The Hill notes that Senator John Kerry, the ol’ Winter Soldier himself, “is seeking guidance from the Senate Ethics Committee and the Federal Election Committee about investing in a documentary about soldiers in Iraq.”
As they add, “Move over Al Gore. John Kerry is getting into the movie business.”
Perhaps more than any other presidential candidate in recent memory, Kerry seems to be living in another time, playing a movie of Vietnam over and over in his mind.
In fact, he is often playing an actual movie of Vietnam over and over on his television. Consider this scene from a remarkable profile of Kerry published in the Boston Globe in October 1996, when Kerry was in a tough reelection battle:
Kerry told reporter Charles Sennott the oft-repeated story of the February 1969 firefight in which Kerry attacked the Viet Cong who ambushed his Swift boat. Kerry won the Silver Star, as well as a Purple Heart, for his efforts. But the story wasn’t just the firefight itself. It was also Kerry’s reaction to it.
The future senator was so “focused on his future ambitions,” Sennott reported, that not long after the fight, he bought a Super-8 movie camera, returned to the scene, and reenacted the skirmish on film. During their interview, Kerry played the tape for Sennott.
“I’ll show you where they shot from. See? That’s the hole covered up with reeds,” Kerry said as he ran the tape in slow motion.
Kerry told Sennott that his decision to reenact the fight on film was no big deal — “just something I did, no great meaning to it.” But it’s clear that the old movie is a huge deal. “Through hours of watching the films in the den of his newly renovated Beacon Hill mansion, it becomes apparent that these are memories and footage he returns to often,” Sennott wrote.

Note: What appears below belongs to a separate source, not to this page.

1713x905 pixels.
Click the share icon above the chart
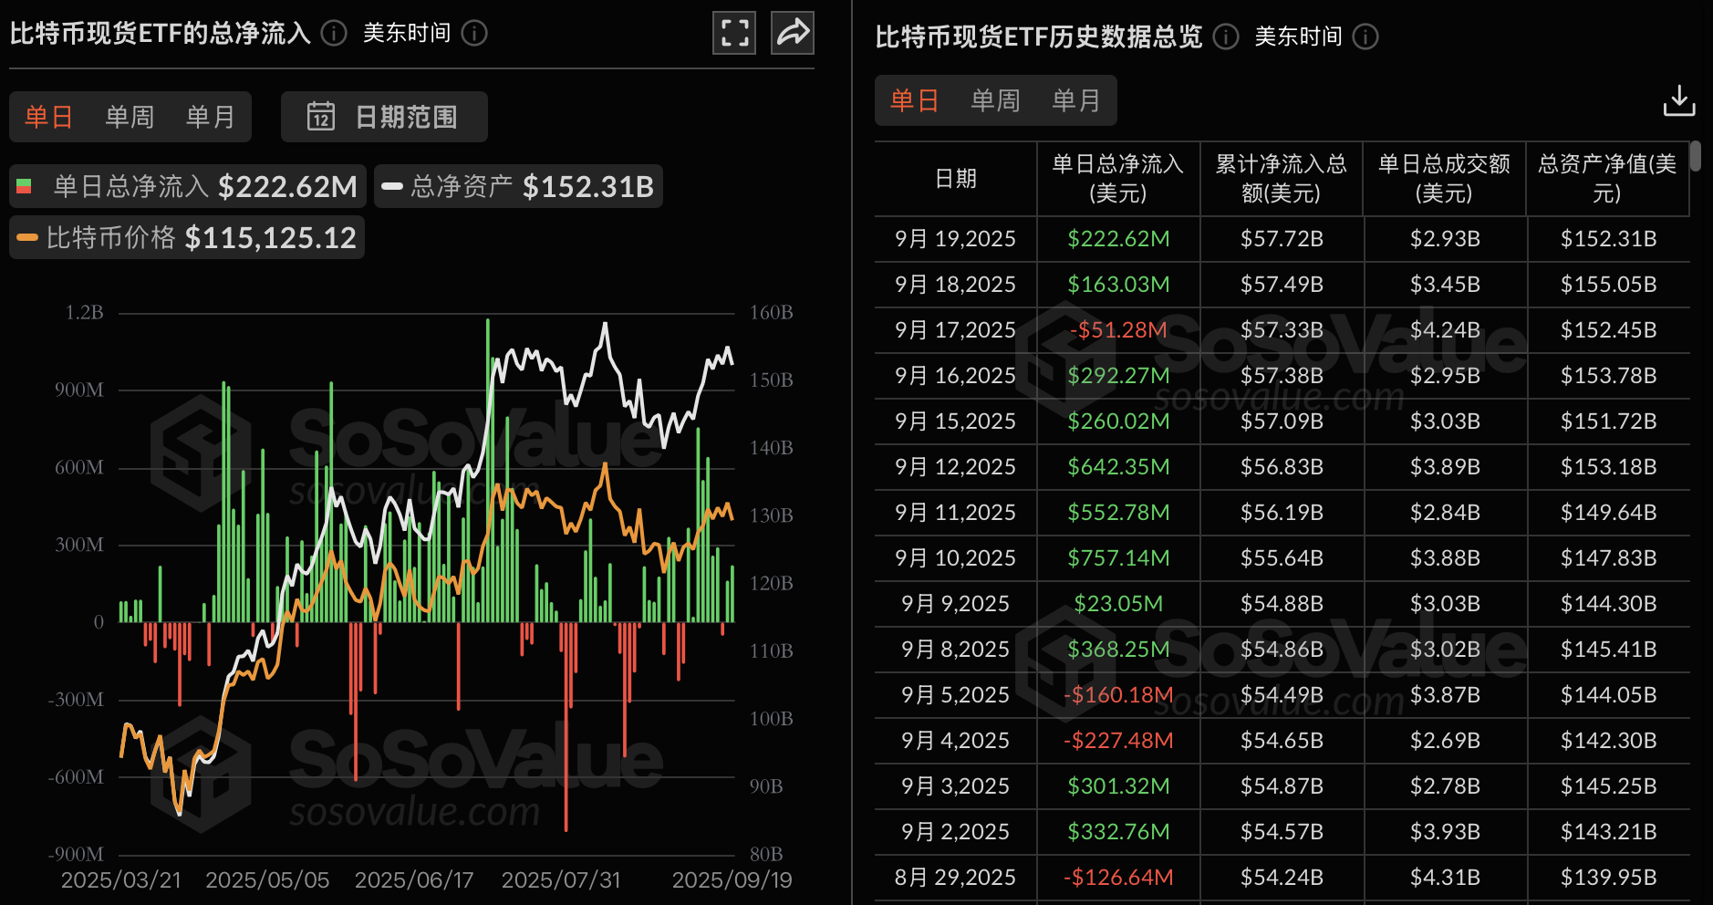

“Kerry jumps repeatedly from the couch to adjust the Sony large screen TV in his home entertainment center, making sure the picture is clear, the color correct. He fast forwards, rewinds and freeze frames the footage. His running commentary — vivid, sometimes touching, sometimes self-serving — never misses a beat.”
In John Kerry’s home-entertainment center, it’s always 1969.
And that’s the worldview Kerry will be bringing to his latest movie making venture, if it actually gets off the ground. But then, it was always 1969 in all of the fictional movies about Iraq that Hollywood made since 2004. Given the need to stimulate the economy, doesn’t Kerry know that these virulently anti-American war movies invariably bombed at the box office?